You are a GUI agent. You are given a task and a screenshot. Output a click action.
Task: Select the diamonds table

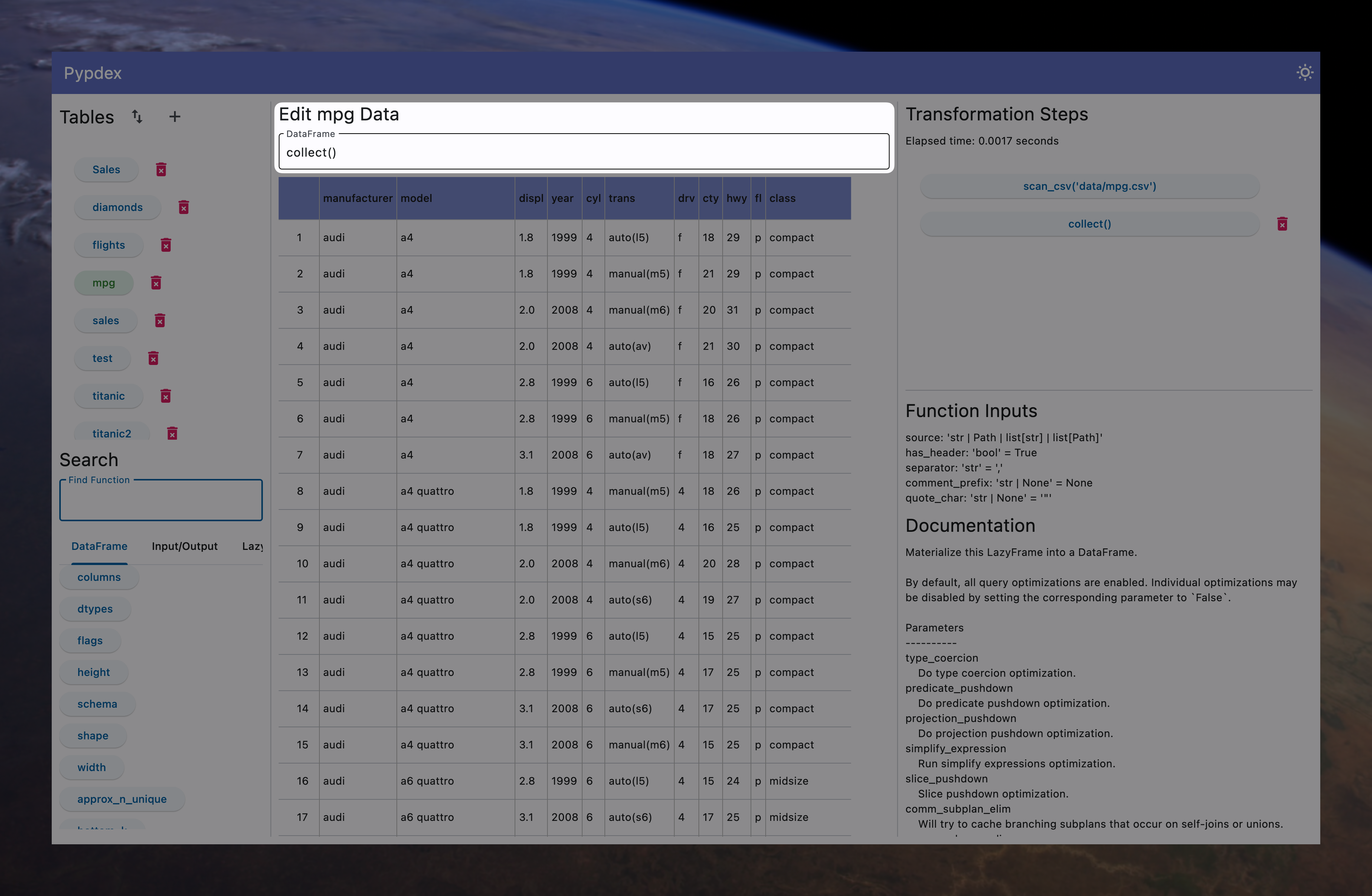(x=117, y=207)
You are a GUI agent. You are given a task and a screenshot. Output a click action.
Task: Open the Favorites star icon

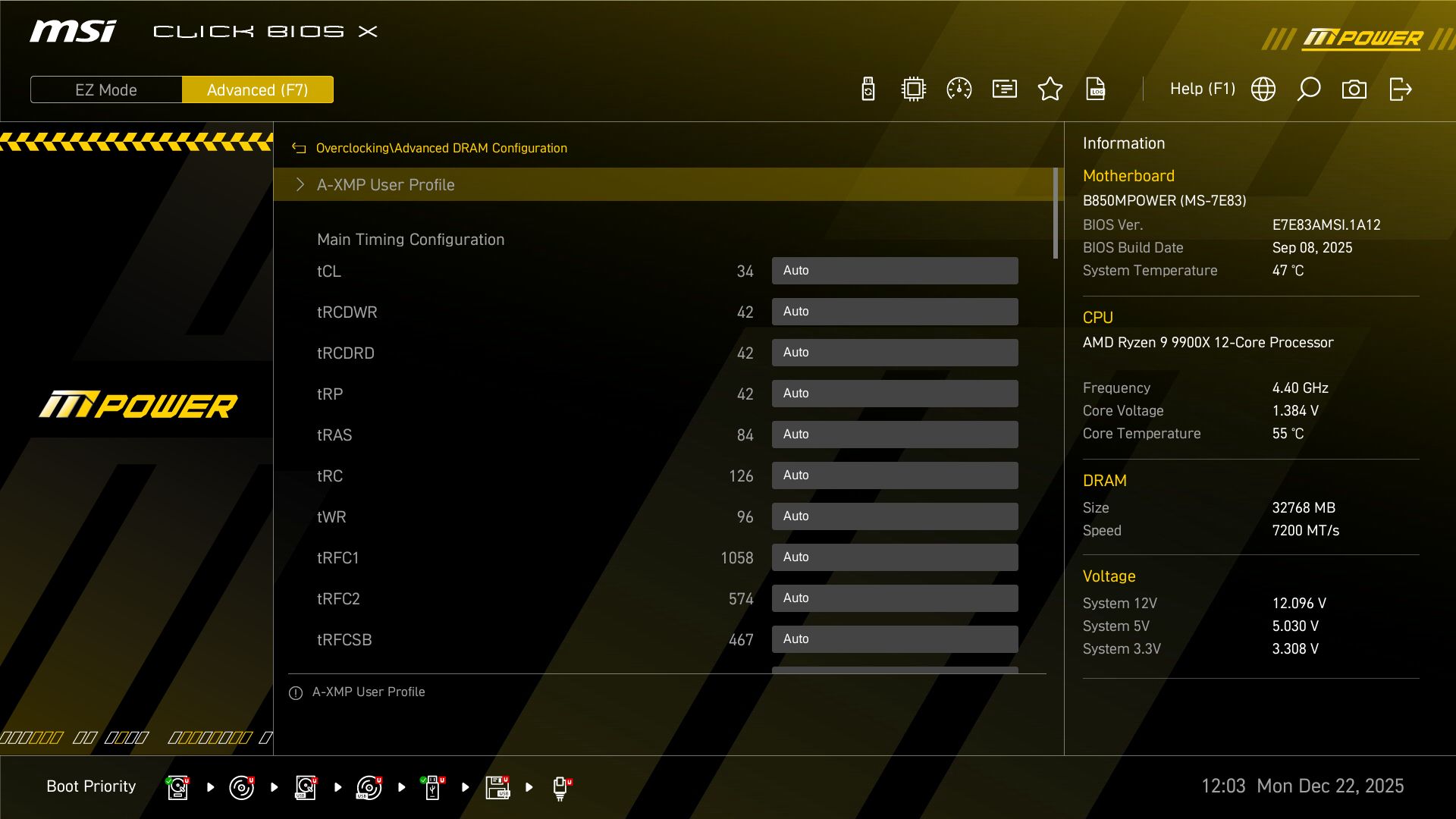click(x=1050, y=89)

■ ■ ■

Instructions for the task >>
Repeat the material exactly and drop each image.

Task solution >>
You are a GUI agent. You are given a task and a screenshot. Output a click action.
Task: Select the diamonds table

(x=117, y=207)
You are a GUI agent. You are given a task and a screenshot. Output a click action.
Task: Open the Favorites star icon

click(x=1050, y=89)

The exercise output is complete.